Depuis 2007, la technologie décriée du « fracking », ou fracturation hydraulique, combinée à celle du forage à l’horizontale, a permis d’exploiter les immenses ressources en hydrocarbures des gisements de schiste aux États-Unis et au Canada.


Les États-Unis ont ainsi produit cette année 6,4 millions de barils de brut par jour : une hausse de 32 % en 5 ans et un record depuis 15 ans.


Cette manne génère des dizaines de milliards de dollars de revenus et crée des centaines de milliers d’emplois, une ruée vers l’or du XXIe siècle qui soulève de sérieuses craintes pour l’environnement et la santé des riverains.


L’Agence internationale de l’Énergie prévoit même que les États-Unis deviendront le premier producteur mondial de pétrole d’ici quatre ans, dépassant l’Arabie saoudite et la Russie et qu’ils parviendront à l’indépendance énergétique d’ici 2030.


«Pour le gaz naturel, l’indépendance est quasiment là », note Andrew Lipow, analyste indépendant interrogé par l’AFP.


Une situation encore impensable il y a quelques années, qui change surtout la donne pour les États-Unis, premier consommateur au monde, alors que le Canada est déjà très largement exportateur.


Si ces prédictions se confirment, « les États-Unis n’auront plus besoin du Moyen-Orient et de l’OPEP pour leur approvisionnement pétrolier », constate M. Lipow.


À l’inverse, le Moyen-Orient se retrouve « face à deux défis : la concurrence de la production nouvelle en provenance des États-Unis et l’essor de sa propre consommation », renchérit Kevin Massy, expert du Brookings Institute.


L’avantage gagné par les États-Unis avec le schiste est tempéré par la flambée de la consommation énergétique.

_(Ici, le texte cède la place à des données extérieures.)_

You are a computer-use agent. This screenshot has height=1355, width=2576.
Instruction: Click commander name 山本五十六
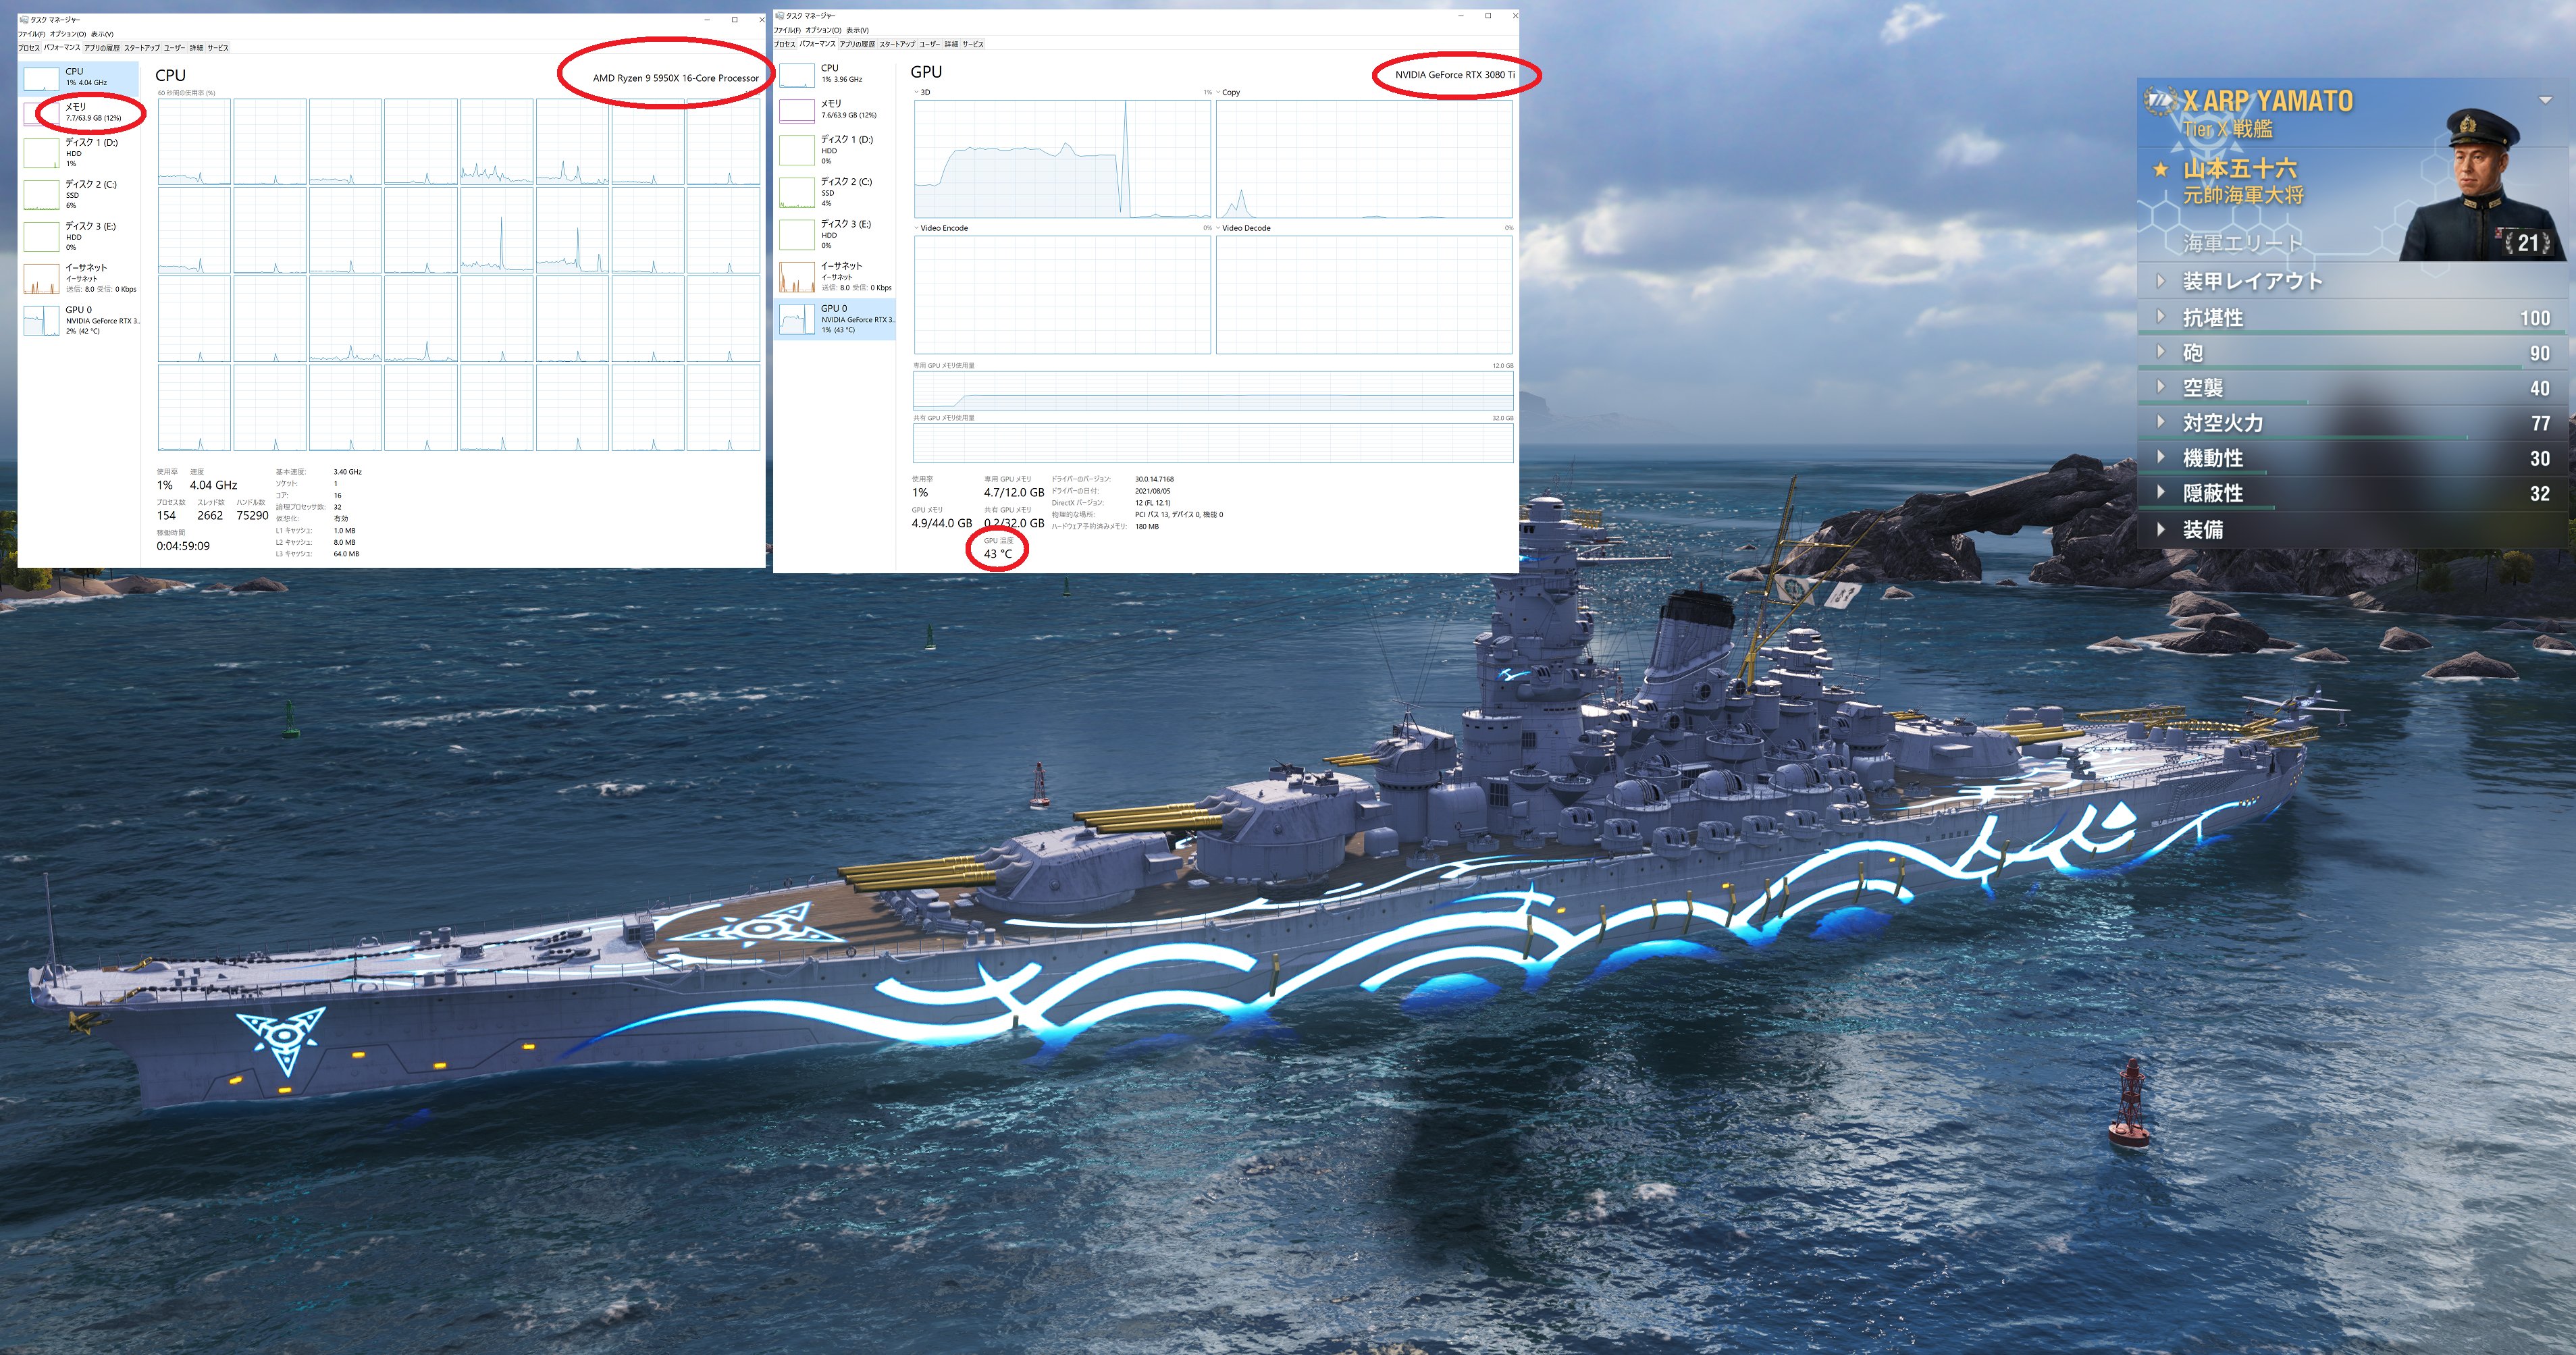[2240, 169]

Selon l’AIE, d’ici 2035, la demande mondiale de gaz devrait bondir de 50 % et celle de pétrole de 10 %, tirée par le développement des transports dans les pays émergents, ce qui va soutenir les prix du brut à des niveaux élevés.


«Dans un marché totalement mondialisé, les États-Unis restent vulnérables à toute perturbation de l’approvisionnement, susceptible de faire flamber le brut et de fragiliser l’économie américaine », insiste M. Massy.


Le Moyen-Orient « va donc rester crucial » pour l’approvisionnement énergétique, sans parler des questions de sécurité nationale, renchérit Michael Levi, du Council on Foreign Relations.


«C’est différent pour le gaz, car c’est un marché régionalisé, donc l’impact géopolitique du schiste est plus important », fait remarquer M. Massy.


Des pays comme l’Ukraine, la Hongrie, la Pologne, qui dépendent du gaz russe vont acheter de plus en plus de gaz naturel liquéfié venant d’Amérique du Nord. « Cela met la pression sur les prix » et diminue la suprématie du géant russe, souligne M. Massy.


Les autres pays sont loin d’imiter l’exemple américain.


En Europe, en France ou en Bulgarie, les inquiétudes environnementales bloquent l’exploitation. En Grande-Bretagne, celle-ci fait débat, mais en Pologne où le gouvernement y est favorable, le géant ExxonMobil s’est cassé les dents avec plusieurs essais improductifs.


La Chine de son côté recèle de très importantes réserves de schistes, mais dans des zones soit arides, alors que le fracking nécessite d’immenses quantités d’eau, soit très peuplées, et elle manque d’infrastructures.